## Begin SOURCE PASSAGE

Separable EEG Features Induced by Timing Prediction for Active Brain-Computer Interfaces

Round 1

Reviewer 1 Report

Aiming to enrich the interaction manners between brain and computer, this paper mainly investigated the cognitive neural activities of timing prediction.

However, I have the following concerns the authors should address.

 

1) The related work is not well overviewed for enhancing the movitaiton of this research.

2) The contributions are not clearly stated in the introduction section.

3) The paper organization can be provided for a better readability.

4) I suggest a problem formulation or problem statement should be put in a single section.

5) I don't think the proposed method is an advanced one. How about some machine learning approaches which also might be useful for addressing this problem.

6) The presentation can be improved more.

Author Response

Dear reviewer:

Thank you for your comments and suggestions. I have revised the manuscript according to your suggestions, details are listed as follows:

• According to suggestion (1) and (3), I reorganized the introduction. In the revised introduction, the first paragraph briefly described the background about BCI, and then the pointed out the aims of this study, i.e., demonstrating that timing prediction can induce separable features for broaden the categories of active BCI. The second paragraph contained two parts: first part compared the different manners adopted by reactive and active BCI, illustrating that it is the active BCI that can express brain’s intention in a more natural way. The second part pointed out the disadvantage of active BCI: its available signals are still lack of variety, restricting the intentions that can be decoded. The third paragraph proposes that developing new cognitive EEG features is a potential approach to broaden the category of active BCI; based on this proposal, there are two aspects needing further investigation: to find out a cognitive function that can reflect brain’s intention in a relatively direct way; to test the separability of the EEG features induced by the selected cognitive function. The fourth paragraph highlighted the cognitive function of prediction can reflect brain’s intention more directly, and has the potential to broaden the signals of active BCIs. Fifth paragraph further specified prediction into timing prediction, and introduced what this study did.

 

• According to suggestion (2), in the revised introduction, the contribution was pointed out at the last sentence of the first paragraph, as follows: This study wants to demonstrate that timing prediction can induce separable EEG features, which has the potential to work as a novel control signal for active BCIs. Additionally, the contribution was further mentioned in the discussion section, please see the first paragraph of discussion.

 

• According to suggestion (4), we put the problem statement in the third paragraph. In sum, this study wants to broaden the variety of the active BCI, for the first step, two things are needed: Firstly, which kind of cognitive function can express brain’s intention in a more direct way. Secondly, whether the selected cognitive function can induce detectable and usable EEG features for BCI controls. For this, the current study investigated the endogenous neural signatures, which was independent of external stimuli, triggered by timing prediction, and tested the separability of above signatures.

 

• According to suggestion (5), this study added supplementary materials, which listed some results obtained by other machine learning methods. The results were also involved in discussion session.

 

• According to suggestion (6), the result sessions were partially rewritten (see ERP analyzes and ERSP analyzes), and discussion was also reorganized, in order to make the descriptions clearer and with less redundancy.

## End SOURCE PASSAGE

TASKS FOR THIS EXERCISE:
**A.** List the six concerns Reviewer 1 raises in the peer review on timing-prediction EEG features.
**B.** Write the next part of the peer review on timing-prediction EEG features, starting after its final sentence.

## Begin MATERIAL

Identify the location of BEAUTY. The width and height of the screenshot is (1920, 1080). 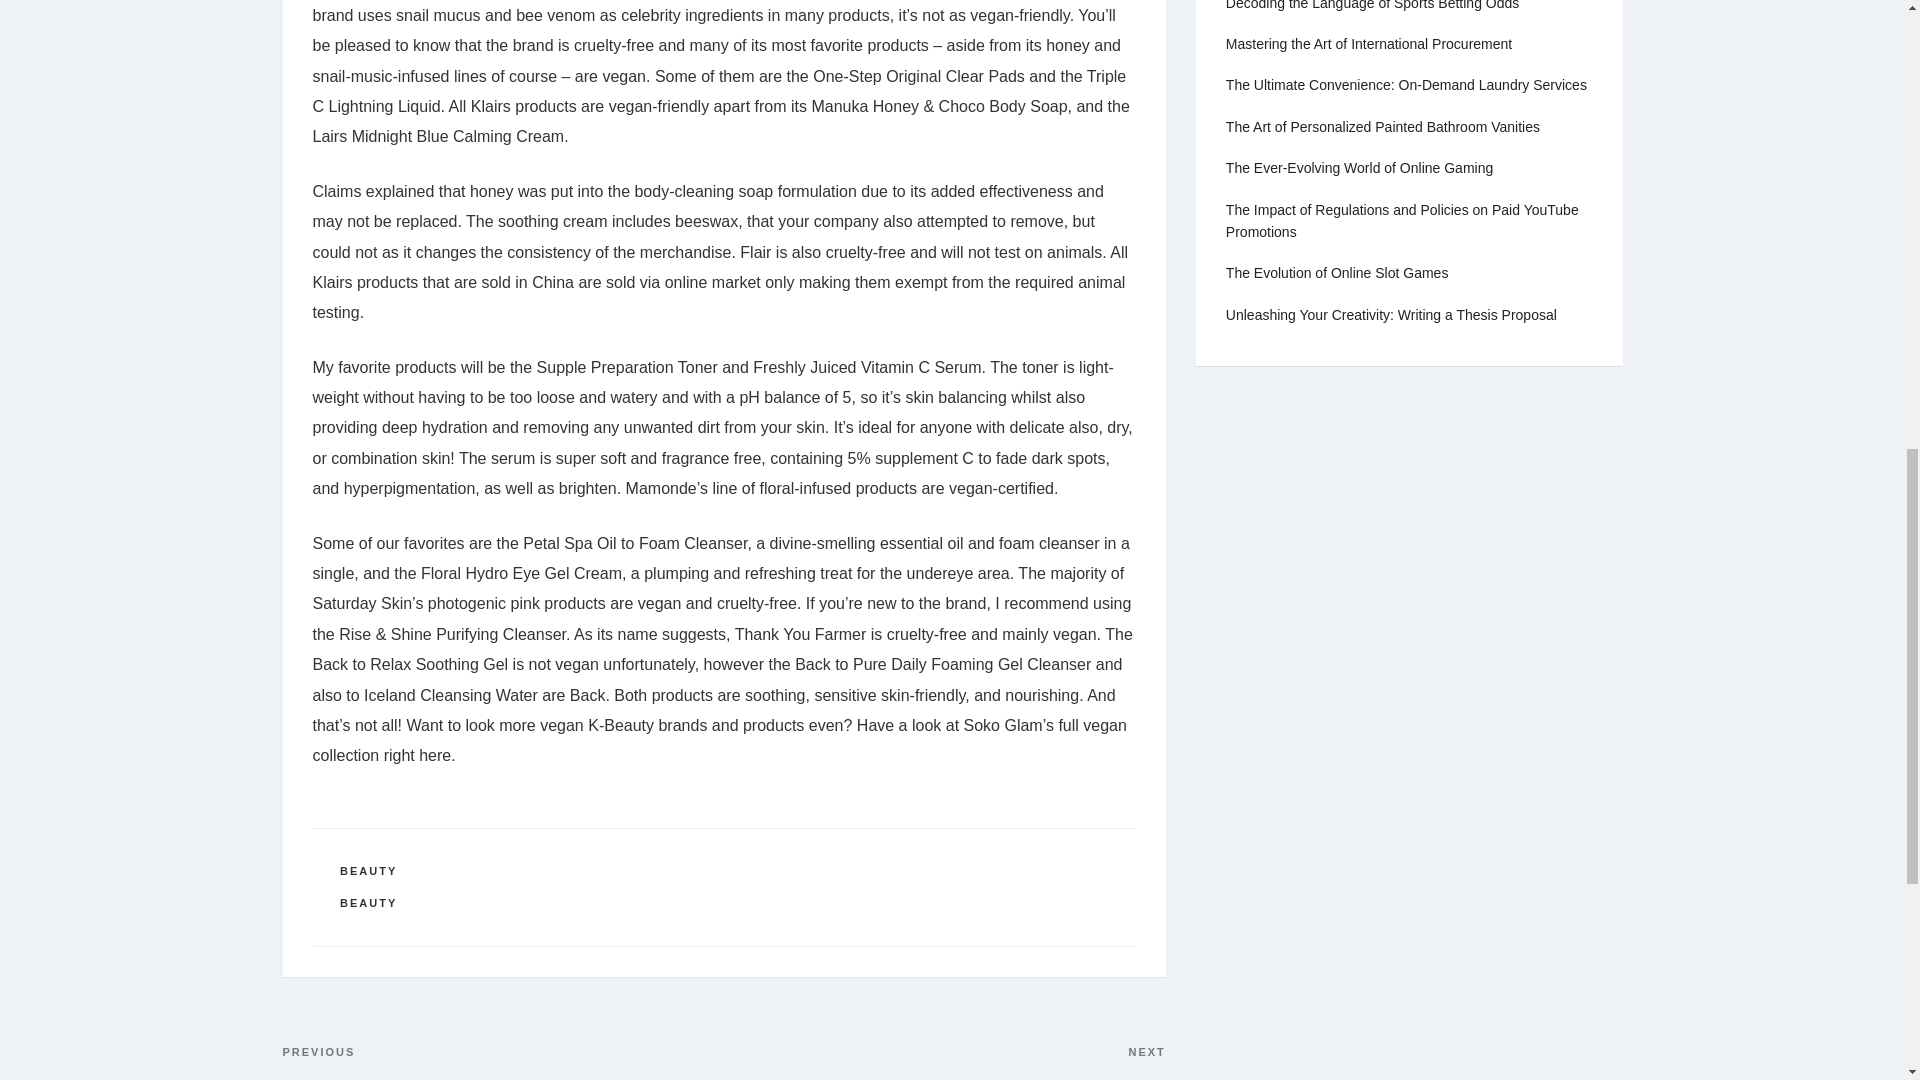
(1369, 43).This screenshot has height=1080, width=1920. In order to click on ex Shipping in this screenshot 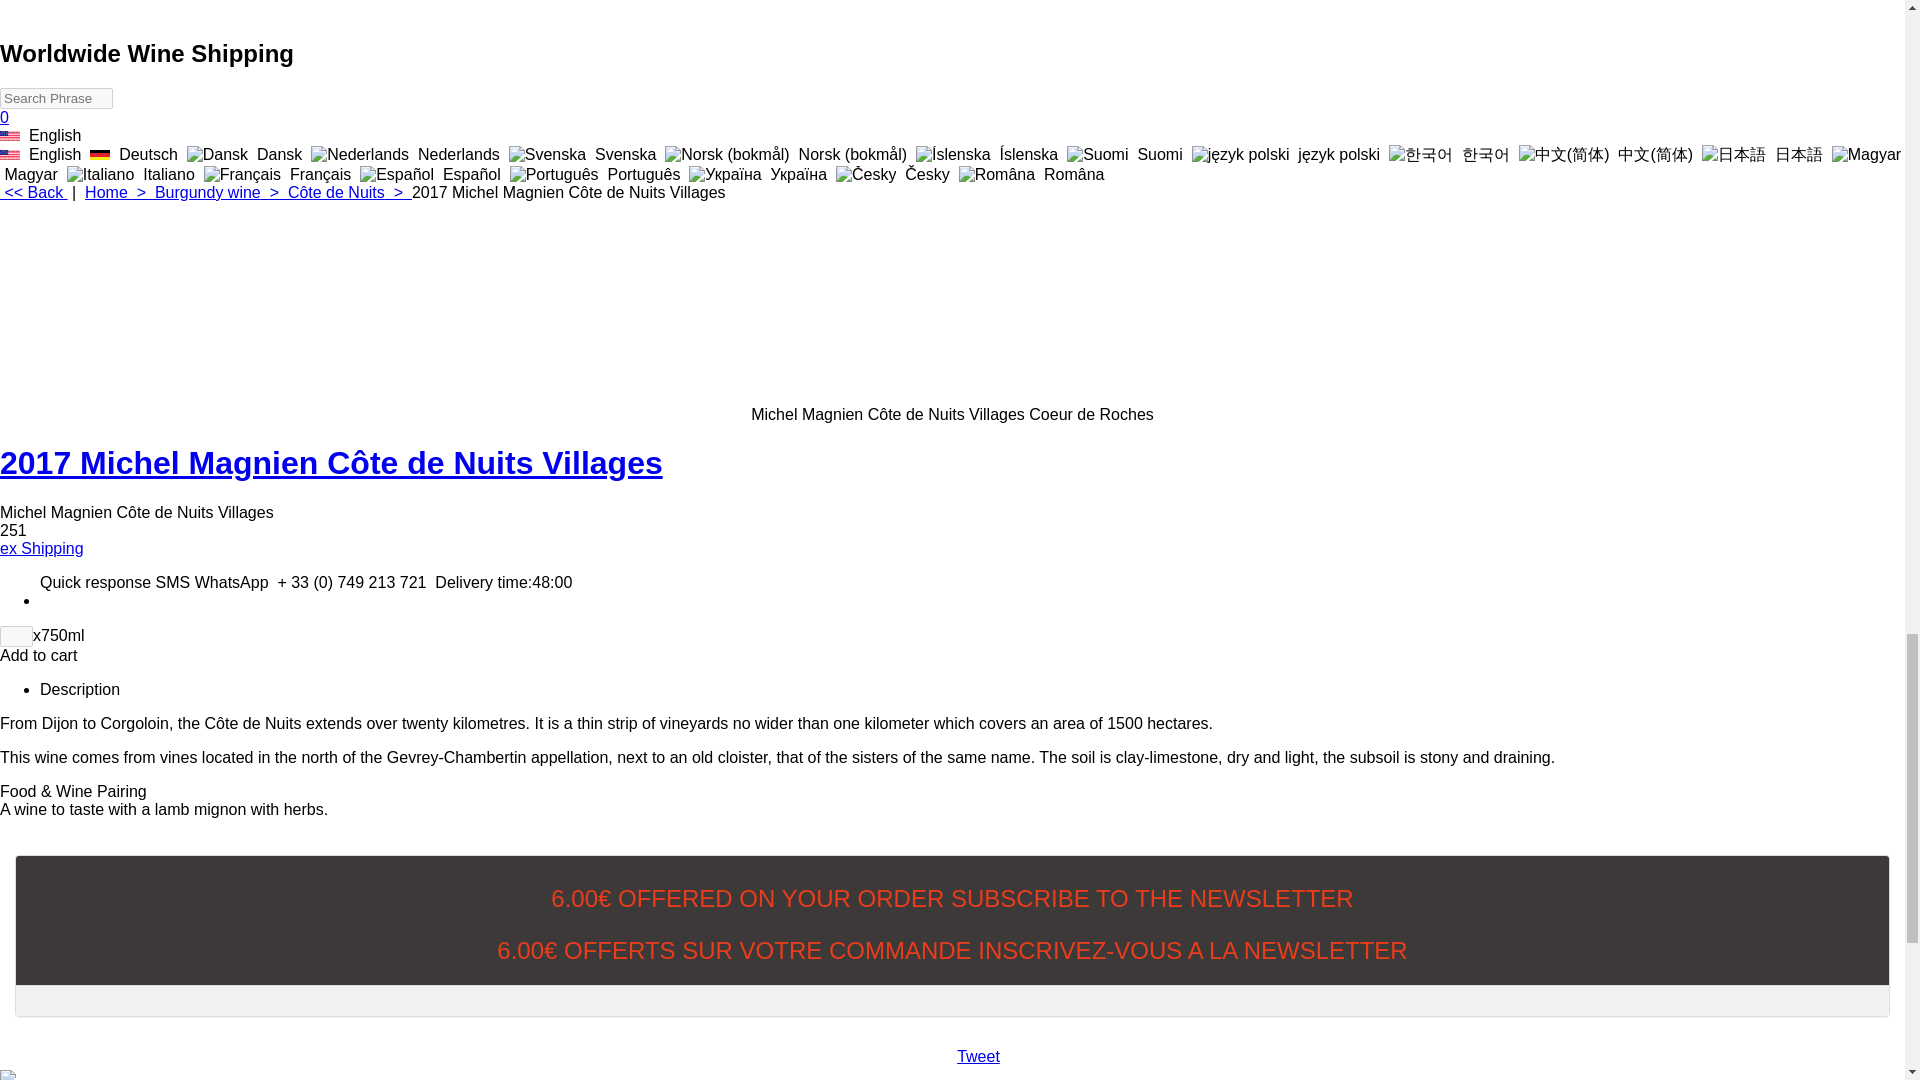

## End MATERIAL

PER-TASK ANSWERS:
**A.**
1) The related work is not surveyed well enough to strengthen the motivation for the research.
2) The introduction does not state the contributions clearly.
3) An outline of the paper's organization could be added for better readability.
4) The problem formulation or problem statement should be placed in a section of its own.
5) The proposed method is not advanced, and machine learning approaches might also help address the problem.
6) The presentation could be improved further.

**B.**
• In future studies, we may be able to find better classification methods. However, we think the current method, i.e., the combined DCPM and CSP method, is more suitable for the EEG features in this study. In supplementary materials, we compared the current methods with part of other machine learning methods in four aspects. Firstly, we compared the effects of classifier. In the current study, after the feature extraction, Fisher discriminative analysis (FDA) is used for distinguishing the T400 and T600 signals, we argue that the effect of FDA is similar to other classifiers, such as the support vector machine (SVM). In supplementary materials sTable1, the classification accuracies of DC+PM, DC+FDA, DC+SVM were compared. It should be noted that the DCPM method contains both feature extraction (DSP filter and CCA method, I.e., DC) and classification (Pattern Matching, PM) procedure. After the ‘DC’ feature extraction, there were three methods used for classification, i.e., PM, FDA and SVM. Obviously, different classifiers almost did not influence the classification performances of both features in time (sTable1) and frequency (sTable2) domain. Secondly, we compared the DCPM performance with traditional classification methods, such as linear discriminative analysis (LDA), stepwise LDA (SWLDA), as shown in sTable3, DCPM achieved better performance. Thirdly, there were two kinds of combination methods, i.e., combination in decision level and in feature, as shown in sTable4, the two methods had almost similar performance. Fourthly, some deep learning algorithm may have better performance, but the data set of current data was limited (40 trials at most), which obstructs the use of these algorithms. In sum, the current classification method is more suitable for the current EEG features.

Reviewer 2 Report

1. The objective of the study is not clearly explained anywhere in the manuscript. This should be done in the first paragraph of the introduction.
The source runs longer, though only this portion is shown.